**Aim of the exercise**
Starting at the top of the listing below, copy each line exactly, stopping after the line that contains "You are a computer-use agent. Screen dimensions: 1000x628".

**Data for review**
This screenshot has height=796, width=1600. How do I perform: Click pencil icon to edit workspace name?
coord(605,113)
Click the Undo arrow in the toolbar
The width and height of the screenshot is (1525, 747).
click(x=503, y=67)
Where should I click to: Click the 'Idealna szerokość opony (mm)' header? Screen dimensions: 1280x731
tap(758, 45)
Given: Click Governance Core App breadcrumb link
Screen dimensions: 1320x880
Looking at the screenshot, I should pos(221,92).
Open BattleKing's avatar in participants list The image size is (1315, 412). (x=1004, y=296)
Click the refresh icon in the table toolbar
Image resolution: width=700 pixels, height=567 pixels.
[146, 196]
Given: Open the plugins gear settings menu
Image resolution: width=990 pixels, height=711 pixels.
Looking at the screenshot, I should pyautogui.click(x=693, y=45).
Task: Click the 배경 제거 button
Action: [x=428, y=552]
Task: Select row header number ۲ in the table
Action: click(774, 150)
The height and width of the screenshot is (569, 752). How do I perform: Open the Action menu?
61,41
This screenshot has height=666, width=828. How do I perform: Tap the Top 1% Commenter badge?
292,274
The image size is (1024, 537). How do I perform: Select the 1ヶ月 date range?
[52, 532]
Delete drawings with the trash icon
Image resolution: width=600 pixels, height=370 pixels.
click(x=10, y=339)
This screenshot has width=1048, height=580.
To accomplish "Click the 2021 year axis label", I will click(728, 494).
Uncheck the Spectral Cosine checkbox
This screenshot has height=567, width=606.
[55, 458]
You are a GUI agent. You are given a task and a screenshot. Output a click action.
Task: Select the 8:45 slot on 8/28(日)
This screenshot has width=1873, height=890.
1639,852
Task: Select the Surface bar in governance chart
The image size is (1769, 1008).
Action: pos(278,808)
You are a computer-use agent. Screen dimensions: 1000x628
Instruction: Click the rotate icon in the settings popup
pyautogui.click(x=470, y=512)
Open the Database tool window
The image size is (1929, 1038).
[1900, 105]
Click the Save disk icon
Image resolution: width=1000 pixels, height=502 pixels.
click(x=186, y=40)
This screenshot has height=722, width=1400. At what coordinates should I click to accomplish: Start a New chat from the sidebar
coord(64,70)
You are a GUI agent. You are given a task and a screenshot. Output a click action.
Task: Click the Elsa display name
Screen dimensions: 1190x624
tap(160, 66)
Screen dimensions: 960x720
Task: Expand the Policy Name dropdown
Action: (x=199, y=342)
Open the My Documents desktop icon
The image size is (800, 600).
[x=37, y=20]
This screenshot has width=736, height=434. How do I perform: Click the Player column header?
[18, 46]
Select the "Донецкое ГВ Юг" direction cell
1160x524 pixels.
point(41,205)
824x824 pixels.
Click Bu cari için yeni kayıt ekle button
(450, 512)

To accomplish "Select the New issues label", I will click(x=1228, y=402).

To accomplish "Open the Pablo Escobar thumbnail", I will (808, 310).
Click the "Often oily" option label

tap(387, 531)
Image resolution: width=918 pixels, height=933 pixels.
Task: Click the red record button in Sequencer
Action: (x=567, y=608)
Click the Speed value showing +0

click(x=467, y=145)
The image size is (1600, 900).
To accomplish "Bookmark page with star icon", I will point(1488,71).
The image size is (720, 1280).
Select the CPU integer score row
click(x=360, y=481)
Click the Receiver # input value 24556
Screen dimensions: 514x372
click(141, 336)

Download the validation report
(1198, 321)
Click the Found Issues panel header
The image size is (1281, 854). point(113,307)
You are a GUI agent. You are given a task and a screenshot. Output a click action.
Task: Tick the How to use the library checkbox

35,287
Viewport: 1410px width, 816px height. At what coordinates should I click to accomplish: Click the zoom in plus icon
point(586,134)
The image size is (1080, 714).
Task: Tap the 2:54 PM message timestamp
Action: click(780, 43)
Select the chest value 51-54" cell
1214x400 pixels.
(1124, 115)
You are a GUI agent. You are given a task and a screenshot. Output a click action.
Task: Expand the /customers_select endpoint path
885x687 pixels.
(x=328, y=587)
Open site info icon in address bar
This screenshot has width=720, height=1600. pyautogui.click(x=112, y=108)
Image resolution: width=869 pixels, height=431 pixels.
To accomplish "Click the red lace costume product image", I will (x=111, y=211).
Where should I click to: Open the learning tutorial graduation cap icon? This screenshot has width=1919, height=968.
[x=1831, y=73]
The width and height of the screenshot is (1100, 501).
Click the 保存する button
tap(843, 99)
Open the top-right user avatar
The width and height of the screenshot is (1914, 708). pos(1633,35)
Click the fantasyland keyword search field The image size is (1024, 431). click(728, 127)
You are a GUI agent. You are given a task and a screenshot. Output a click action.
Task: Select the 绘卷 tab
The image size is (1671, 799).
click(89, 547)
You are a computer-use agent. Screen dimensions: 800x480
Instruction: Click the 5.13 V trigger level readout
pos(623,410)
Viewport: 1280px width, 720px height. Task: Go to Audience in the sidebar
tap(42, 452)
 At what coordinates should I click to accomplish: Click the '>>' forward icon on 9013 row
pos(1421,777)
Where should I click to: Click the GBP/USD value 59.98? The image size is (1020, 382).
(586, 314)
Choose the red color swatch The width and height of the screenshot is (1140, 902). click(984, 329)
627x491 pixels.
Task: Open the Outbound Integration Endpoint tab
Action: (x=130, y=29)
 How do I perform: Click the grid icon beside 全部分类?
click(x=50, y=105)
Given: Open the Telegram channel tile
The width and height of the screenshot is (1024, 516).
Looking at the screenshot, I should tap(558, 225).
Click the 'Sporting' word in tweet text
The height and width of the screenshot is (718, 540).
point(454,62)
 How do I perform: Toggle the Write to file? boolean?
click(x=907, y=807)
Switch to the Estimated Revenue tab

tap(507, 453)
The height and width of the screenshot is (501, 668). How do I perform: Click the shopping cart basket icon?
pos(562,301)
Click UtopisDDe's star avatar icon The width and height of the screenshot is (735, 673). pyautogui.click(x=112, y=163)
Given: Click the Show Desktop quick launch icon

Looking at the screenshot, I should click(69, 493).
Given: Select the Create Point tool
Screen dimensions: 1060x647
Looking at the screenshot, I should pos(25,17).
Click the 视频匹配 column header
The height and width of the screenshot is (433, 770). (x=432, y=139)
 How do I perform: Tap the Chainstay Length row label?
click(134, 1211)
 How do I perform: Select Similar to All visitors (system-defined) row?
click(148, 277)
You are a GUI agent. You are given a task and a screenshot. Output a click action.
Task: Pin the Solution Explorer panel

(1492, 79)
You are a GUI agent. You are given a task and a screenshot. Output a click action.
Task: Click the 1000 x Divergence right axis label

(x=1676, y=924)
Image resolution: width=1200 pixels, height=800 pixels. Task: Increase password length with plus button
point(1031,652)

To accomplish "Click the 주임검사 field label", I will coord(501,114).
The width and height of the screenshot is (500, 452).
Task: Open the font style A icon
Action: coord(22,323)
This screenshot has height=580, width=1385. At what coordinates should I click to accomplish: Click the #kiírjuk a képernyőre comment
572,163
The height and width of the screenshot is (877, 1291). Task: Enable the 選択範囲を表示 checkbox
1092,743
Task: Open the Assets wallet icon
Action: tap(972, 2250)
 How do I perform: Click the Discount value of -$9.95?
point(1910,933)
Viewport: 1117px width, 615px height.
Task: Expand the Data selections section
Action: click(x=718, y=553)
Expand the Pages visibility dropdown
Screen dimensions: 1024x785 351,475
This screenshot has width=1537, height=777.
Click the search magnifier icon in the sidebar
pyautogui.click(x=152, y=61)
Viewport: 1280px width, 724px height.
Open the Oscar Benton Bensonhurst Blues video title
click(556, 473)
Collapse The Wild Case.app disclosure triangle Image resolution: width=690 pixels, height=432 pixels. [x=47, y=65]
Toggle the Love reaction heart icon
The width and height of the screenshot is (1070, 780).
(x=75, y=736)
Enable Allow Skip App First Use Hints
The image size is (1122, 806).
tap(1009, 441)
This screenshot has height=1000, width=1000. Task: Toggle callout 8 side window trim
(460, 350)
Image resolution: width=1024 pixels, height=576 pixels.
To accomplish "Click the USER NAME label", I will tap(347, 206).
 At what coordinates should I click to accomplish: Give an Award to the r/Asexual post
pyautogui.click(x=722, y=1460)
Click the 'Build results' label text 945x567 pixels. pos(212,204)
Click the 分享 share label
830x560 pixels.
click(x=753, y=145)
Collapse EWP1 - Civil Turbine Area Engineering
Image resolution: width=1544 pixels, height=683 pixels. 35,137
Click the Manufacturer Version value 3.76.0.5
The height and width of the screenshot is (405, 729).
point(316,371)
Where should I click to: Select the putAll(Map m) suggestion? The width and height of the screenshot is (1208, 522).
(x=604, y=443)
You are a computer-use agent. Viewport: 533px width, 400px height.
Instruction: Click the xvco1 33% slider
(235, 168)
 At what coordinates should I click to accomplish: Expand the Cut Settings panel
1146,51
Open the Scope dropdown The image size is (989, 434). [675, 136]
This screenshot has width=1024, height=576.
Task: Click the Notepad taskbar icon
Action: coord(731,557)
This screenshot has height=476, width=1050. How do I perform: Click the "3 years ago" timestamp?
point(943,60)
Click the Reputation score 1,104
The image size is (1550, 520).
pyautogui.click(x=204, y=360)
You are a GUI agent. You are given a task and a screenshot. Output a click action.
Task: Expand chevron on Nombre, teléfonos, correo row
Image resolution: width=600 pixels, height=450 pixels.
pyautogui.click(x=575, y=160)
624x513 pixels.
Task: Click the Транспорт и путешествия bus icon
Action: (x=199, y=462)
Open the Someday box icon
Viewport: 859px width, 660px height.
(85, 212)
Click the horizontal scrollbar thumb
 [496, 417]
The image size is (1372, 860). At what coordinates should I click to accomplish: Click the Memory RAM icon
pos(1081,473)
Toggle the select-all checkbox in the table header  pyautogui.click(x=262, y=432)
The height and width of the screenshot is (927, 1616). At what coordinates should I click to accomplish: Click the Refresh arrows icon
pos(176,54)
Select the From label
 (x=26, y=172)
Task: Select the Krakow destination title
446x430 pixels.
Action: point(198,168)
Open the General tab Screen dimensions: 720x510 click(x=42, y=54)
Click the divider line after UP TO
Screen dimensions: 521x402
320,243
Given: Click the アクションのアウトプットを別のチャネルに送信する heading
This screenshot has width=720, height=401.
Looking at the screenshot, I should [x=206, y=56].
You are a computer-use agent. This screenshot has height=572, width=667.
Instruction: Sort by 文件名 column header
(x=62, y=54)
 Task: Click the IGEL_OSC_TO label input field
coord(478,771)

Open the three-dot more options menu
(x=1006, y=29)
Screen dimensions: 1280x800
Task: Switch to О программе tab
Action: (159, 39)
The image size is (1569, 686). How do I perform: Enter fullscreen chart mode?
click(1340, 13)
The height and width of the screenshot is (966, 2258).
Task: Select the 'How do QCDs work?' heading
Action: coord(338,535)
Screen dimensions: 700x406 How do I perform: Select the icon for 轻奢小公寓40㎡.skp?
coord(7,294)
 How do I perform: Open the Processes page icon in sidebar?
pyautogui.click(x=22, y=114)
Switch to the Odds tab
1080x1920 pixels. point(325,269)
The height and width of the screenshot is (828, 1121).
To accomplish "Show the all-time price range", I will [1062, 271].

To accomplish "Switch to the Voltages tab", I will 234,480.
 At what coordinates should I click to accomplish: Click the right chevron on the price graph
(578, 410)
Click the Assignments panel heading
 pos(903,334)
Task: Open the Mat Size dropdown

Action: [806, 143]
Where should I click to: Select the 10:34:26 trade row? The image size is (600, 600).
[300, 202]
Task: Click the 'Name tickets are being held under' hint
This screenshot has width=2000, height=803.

**Solution for this problem**
This screenshot has height=796, width=1600. How do I perform: Click pencil icon to edit workspace name?
coord(605,113)
Click the Undo arrow in the toolbar
The width and height of the screenshot is (1525, 747).
click(x=503, y=67)
Where should I click to: Click the 'Idealna szerokość opony (mm)' header? Screen dimensions: 1280x731
tap(758, 45)
Given: Click Governance Core App breadcrumb link
Screen dimensions: 1320x880
Looking at the screenshot, I should pos(221,92).
Open BattleKing's avatar in participants list The image size is (1315, 412). (x=1004, y=296)
Click the refresh icon in the table toolbar
Image resolution: width=700 pixels, height=567 pixels.
[146, 196]
Given: Open the plugins gear settings menu
Image resolution: width=990 pixels, height=711 pixels.
Looking at the screenshot, I should pyautogui.click(x=693, y=45).
Task: Click the 배경 제거 button
Action: [x=428, y=552]
Task: Select row header number ۲ in the table
Action: click(774, 150)
The height and width of the screenshot is (569, 752). How do I perform: Open the Action menu?
61,41
This screenshot has height=666, width=828. How do I perform: Tap the Top 1% Commenter badge?
292,274
The image size is (1024, 537). How do I perform: Select the 1ヶ月 date range?
[52, 532]
Delete drawings with the trash icon
Image resolution: width=600 pixels, height=370 pixels.
click(x=10, y=339)
This screenshot has width=1048, height=580.
To accomplish "Click the 2021 year axis label", I will click(728, 494).
Uncheck the Spectral Cosine checkbox
This screenshot has height=567, width=606.
[55, 458]
You are a GUI agent. You are given a task and a screenshot. Output a click action.
Task: Select the 8:45 slot on 8/28(日)
This screenshot has width=1873, height=890.
1639,852
Task: Select the Surface bar in governance chart
The image size is (1769, 1008).
Action: pos(278,808)
You are a computer-use agent. Screen dimensions: 1000x628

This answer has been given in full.